Le rôle essentiel des bibliothèques pendant la crise
En France et en Belgique, les salles de concert et de théâtre sont fermées depuis de nombreux mois. Les bibliothèques, en revanche, ont pu continuer à accueillir du public. Elles ont réussi à se maintenir tout au long de cette période difficile. Mais le travail des bibliothécaires a été chamboulé. C’est ce que nous apprennent Carol Vanhoutte (bibliothèque de Courtrai), Jean-Luc Duval et Amaël Dumoulin (B!B Dunkerque) et Alexander Declercq (bibliothèque d’Ypres).
Pas question de chômage dans les bibliothèques dans le Nord de la France et en Flandre-Occidentale. La plupart des bibliothèques ont pu garder leurs portes ouvertes. Bien que leur rôle de lieu de rencontre se soit vu considérablement réduit, le prêt de livres et le service d’information ont continué à fonctionner, augmentés d’une bonne dose de travail à cause des mesures sanitaires à respecter.

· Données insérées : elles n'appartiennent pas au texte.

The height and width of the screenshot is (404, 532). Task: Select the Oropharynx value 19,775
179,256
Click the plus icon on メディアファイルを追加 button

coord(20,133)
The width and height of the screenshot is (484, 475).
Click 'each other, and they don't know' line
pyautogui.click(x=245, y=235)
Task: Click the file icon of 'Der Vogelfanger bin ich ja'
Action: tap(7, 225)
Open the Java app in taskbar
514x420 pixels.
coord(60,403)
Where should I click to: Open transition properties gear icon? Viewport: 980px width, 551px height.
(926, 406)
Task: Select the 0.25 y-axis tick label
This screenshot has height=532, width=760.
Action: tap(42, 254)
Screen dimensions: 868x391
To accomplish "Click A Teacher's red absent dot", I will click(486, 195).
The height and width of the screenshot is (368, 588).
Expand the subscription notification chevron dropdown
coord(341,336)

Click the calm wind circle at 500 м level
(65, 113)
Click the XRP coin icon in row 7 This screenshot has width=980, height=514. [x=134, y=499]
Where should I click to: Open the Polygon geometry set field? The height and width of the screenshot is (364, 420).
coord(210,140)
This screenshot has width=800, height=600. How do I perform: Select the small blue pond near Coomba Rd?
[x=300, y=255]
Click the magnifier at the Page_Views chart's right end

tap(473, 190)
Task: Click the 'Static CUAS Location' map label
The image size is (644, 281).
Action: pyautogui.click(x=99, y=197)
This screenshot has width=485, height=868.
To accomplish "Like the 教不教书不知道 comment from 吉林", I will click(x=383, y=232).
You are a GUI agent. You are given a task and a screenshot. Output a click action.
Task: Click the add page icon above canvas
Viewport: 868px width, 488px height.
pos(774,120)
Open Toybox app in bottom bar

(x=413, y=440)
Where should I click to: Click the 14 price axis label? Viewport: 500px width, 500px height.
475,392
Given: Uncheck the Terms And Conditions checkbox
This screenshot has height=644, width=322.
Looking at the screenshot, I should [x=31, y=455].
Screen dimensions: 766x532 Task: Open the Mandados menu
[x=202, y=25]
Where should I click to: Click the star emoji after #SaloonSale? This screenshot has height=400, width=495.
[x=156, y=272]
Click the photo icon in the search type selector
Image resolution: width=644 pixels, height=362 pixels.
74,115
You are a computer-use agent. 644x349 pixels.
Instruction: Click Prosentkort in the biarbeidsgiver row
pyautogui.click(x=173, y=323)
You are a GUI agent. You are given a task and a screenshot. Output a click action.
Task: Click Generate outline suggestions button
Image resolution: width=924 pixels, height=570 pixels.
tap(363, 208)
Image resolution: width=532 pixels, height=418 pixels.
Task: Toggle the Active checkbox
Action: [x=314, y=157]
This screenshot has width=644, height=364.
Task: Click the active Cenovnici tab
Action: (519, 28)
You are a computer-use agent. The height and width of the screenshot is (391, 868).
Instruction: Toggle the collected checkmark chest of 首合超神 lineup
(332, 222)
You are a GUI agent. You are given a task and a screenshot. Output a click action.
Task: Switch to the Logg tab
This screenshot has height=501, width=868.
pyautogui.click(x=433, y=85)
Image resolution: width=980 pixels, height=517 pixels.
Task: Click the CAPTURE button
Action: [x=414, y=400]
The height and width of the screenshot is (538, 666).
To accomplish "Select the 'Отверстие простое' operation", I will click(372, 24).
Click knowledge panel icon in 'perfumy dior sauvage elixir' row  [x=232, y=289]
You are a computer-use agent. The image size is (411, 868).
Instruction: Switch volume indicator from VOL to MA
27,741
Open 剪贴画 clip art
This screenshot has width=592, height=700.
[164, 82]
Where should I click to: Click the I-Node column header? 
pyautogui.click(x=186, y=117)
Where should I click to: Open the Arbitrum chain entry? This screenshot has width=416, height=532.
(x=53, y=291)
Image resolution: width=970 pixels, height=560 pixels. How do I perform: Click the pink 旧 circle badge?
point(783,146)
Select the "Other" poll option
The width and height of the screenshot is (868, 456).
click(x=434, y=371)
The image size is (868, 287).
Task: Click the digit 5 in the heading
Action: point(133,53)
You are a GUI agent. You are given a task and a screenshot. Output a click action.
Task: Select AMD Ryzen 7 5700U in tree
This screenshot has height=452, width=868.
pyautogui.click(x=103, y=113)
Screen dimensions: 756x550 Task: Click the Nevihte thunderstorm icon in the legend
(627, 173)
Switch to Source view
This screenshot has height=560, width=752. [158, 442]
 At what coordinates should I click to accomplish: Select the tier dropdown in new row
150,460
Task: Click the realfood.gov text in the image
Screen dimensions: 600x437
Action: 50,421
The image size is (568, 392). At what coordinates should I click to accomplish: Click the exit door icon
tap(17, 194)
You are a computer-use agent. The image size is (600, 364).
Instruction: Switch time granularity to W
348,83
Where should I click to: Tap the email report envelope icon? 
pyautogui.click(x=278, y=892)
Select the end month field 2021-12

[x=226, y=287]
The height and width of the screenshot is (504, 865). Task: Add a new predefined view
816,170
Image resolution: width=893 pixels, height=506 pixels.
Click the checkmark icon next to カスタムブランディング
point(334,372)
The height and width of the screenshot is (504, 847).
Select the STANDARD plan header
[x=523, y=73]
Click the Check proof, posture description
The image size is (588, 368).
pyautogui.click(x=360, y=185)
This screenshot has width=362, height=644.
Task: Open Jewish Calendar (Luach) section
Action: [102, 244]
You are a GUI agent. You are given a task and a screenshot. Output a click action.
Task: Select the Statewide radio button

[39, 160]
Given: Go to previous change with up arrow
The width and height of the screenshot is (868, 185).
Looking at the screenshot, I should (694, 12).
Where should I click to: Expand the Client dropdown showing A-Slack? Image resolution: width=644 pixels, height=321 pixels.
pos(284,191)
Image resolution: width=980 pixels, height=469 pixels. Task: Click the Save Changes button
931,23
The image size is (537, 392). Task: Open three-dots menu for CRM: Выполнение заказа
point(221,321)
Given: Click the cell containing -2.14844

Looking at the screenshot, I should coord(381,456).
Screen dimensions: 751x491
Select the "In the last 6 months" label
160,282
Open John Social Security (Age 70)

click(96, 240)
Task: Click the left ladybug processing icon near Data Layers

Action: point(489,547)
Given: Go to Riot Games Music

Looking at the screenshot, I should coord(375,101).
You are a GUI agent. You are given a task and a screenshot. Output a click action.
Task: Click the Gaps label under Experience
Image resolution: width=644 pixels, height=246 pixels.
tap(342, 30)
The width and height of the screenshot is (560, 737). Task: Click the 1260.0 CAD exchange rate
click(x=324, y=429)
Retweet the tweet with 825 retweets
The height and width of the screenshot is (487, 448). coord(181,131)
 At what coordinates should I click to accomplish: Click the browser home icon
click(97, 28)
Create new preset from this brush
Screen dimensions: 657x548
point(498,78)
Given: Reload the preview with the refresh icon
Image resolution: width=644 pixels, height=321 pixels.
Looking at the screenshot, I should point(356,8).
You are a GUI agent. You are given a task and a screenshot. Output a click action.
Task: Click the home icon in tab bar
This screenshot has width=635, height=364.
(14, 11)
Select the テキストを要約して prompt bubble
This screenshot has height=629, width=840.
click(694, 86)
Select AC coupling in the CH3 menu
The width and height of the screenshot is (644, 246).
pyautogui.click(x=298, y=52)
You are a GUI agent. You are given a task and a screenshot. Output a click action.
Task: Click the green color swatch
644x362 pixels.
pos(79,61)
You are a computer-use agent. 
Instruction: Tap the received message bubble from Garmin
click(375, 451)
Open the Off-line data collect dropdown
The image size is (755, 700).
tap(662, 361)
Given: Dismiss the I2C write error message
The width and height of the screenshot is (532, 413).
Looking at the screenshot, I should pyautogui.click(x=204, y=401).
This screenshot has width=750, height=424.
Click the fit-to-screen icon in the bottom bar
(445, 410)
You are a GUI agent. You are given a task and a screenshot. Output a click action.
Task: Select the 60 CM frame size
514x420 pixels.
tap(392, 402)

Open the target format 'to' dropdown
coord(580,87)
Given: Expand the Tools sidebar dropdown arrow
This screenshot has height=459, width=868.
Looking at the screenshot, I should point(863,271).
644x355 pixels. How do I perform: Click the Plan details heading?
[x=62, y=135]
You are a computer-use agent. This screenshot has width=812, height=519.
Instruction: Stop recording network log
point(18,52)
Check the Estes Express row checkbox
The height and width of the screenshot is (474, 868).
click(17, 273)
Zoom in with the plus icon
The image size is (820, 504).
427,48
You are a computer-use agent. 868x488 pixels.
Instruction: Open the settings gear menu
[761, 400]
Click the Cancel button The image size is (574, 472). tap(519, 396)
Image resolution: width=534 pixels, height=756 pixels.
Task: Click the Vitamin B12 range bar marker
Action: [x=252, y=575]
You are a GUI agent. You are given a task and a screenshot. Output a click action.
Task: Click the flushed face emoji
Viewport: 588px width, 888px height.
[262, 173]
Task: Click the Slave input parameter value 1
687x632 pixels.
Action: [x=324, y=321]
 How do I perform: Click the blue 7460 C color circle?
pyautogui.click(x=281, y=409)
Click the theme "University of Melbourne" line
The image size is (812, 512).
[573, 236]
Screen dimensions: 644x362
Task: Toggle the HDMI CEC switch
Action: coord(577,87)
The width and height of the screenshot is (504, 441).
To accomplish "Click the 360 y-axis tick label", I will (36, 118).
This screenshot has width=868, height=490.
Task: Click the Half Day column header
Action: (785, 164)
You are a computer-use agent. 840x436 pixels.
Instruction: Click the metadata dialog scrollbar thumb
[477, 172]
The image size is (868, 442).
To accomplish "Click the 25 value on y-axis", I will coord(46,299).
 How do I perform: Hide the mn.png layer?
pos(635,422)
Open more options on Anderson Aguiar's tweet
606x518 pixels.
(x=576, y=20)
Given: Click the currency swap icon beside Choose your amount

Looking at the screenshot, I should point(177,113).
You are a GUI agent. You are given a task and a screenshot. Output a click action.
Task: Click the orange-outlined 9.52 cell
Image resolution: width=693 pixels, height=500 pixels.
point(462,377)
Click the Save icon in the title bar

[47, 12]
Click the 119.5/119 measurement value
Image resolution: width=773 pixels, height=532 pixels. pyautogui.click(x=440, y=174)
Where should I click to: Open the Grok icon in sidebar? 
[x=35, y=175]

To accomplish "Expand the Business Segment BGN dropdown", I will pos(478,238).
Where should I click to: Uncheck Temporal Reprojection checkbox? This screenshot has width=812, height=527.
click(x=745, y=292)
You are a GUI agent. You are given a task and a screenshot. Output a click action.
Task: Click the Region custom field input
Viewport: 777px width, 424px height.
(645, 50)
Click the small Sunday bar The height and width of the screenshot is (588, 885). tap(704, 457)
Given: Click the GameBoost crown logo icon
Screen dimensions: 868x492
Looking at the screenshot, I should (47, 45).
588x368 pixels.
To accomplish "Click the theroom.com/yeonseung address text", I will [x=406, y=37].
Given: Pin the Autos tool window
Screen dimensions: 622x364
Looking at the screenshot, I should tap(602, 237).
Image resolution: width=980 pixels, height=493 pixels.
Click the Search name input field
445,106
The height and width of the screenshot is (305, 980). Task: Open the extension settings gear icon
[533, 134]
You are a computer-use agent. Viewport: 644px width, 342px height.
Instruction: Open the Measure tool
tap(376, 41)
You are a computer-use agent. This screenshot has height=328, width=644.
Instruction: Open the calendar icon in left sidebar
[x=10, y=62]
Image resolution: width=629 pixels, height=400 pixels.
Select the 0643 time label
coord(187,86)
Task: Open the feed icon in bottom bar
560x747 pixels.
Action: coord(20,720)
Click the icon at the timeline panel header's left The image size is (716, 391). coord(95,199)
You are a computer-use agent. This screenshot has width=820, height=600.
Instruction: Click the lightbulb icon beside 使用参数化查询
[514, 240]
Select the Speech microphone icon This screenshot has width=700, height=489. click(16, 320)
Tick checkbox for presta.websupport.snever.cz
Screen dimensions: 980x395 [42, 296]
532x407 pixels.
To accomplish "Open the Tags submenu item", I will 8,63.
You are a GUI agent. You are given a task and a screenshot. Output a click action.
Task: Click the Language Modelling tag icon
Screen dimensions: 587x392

Mais tout cela n’a nullement entamé l’ardeur au travail. «On est surpris de voir que même les plus âgés des bénévoles, les plus fragiles face au virus, qui gèrent les bibliothèques des petites communes, répondent présents: on sent un vrai besoin de garder le lien social. Ce sont des lieux précieux aussi pour cela», dit Emmanuelle Kalfa dans La Voix du Nord. Elle est la directrice d’un réseau de 340 bibliothèques dans le département du Nord. Nous sommes allés enquêter sur le terrain pour voir si c’était aussi le vécu des bibliothèques de chez nous et c’est ainsi que nous avons rencontré Carol Vanhoutte (bibliothèque de Courtrai), Jean-Luc Duval et Amaël Dumoulin (B!B Dunkerque) et Alexander Declercq (bibliothèque d’Ypres).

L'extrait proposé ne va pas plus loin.